More than answering historical questions, however, I found a surprising degree of human drama, much more than I had expected. This made it interesting to research, and hopefully makes it more than a bit of extraordinary history to read. While I knew only too well the general outlines of the story, I did not know the details, nor did I anticipate learning much human nature in digging out this account, including how federal judges and justices can think for themselves when given lifetime appointment.
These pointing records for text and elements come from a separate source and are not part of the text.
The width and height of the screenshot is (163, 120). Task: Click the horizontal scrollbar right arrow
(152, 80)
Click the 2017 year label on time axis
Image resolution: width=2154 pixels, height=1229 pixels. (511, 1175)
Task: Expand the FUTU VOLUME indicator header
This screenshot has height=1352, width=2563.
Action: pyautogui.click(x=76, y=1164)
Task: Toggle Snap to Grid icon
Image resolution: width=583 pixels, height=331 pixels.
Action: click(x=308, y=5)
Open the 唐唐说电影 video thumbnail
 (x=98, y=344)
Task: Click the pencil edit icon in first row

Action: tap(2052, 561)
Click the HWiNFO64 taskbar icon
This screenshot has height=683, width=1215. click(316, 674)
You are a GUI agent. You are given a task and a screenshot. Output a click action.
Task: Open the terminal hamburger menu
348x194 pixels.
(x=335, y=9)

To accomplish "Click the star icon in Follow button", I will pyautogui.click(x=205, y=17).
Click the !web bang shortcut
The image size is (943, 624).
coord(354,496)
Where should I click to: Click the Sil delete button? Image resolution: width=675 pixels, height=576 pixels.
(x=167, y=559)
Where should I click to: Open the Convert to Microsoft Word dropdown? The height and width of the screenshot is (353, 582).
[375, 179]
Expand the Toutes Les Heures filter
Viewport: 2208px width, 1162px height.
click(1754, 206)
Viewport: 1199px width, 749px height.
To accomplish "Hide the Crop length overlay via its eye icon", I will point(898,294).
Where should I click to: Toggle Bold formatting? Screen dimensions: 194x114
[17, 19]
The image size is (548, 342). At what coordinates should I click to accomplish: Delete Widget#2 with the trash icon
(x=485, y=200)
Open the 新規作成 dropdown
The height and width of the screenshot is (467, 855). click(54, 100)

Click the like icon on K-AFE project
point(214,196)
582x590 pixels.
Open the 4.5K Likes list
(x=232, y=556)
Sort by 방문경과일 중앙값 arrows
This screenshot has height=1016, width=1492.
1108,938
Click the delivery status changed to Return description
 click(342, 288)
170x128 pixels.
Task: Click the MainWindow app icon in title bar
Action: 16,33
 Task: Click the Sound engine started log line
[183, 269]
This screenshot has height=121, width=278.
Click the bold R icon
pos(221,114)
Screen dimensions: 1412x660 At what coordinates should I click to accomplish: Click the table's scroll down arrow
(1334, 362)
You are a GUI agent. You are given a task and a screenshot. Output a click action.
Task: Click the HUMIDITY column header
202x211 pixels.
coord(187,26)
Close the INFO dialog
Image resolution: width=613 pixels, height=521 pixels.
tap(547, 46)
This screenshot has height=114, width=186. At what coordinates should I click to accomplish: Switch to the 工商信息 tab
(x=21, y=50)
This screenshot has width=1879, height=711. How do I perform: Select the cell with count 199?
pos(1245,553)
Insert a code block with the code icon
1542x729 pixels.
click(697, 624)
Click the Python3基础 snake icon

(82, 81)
5 responses to “Nixon’s Uses, Abuses and Muses on the Supreme Court”

  1. Steven Rhodes says:

    Yeah, beat up on Nixon, the guy that got us out of Vietnam.

  2. Victor Grunden says:

    The seven grand old men from Whittier, CA backed Nixon because of his “street tough” mentality. His strong “anti-Communist” stance was guided by the anti-New Deal mentality of his backers. His backers equated the two. That led to the U.S. engaging in some foolish actions that affect us to this day. Overthrowing governments, association and installation of disreputable leaders, etc., etc.. This article demonstrates how our judicial branch has been corrupted by politics to the point of irrelevance, except they create case law that governs society. Today, Court outcomes are often accurately predicted based on the politics of the judge. How does that square with the separation of powers intended by our founders? Discussing a case with intent to influence the outcome is illegal, yet is commonly accepted today.

  3. shanen says:

    I’m curious how your comments on your new book will be influenced by some of the recent news related to President Obama. Among others, I’m thinking of the preposterous calls for impeachment and Boehner’s overtly ridiculous lawsuit (which still might survive another one of those 5-4 decisions of the Supreme Court).

    My current summary of the situation is that there are many neo-GOP politicians who would admit that their personal hatred of President Obama is 5 on the 5-point scale. The interesting part is where they would put their “balance” point. Would they claim to have 5 points of love for the nation, or only for their own state or religion or some other primary allegiance? Or are they lying about the 5 points? I think some of them could actually crank their hatred up to 11.

    Rather unfortunate that so many of America’s foreign enemies can now count on this hatred. No matter how obvious and trivial the solution, if Obama is for it, they’re against it…

  4. Milo™ says:

    I would argue that Nixon was just a product of the tumultuous times. He had a lot of young zealots on his campaign staff that did stupid childish things.
    We have much the same situation today.

  5. maureen castello says:

    Watched You on Face the Nation and must say so tired of the phrase “keep them in the reservation” or the similar one “just off the reservation” being used to as you
    say keeping them quiet and not causing trouble . Yep that’s basically what the government wanted when it put Native Americans on reservations. So the phrase kind of hurts but you probably didn’t even realize that other connotation.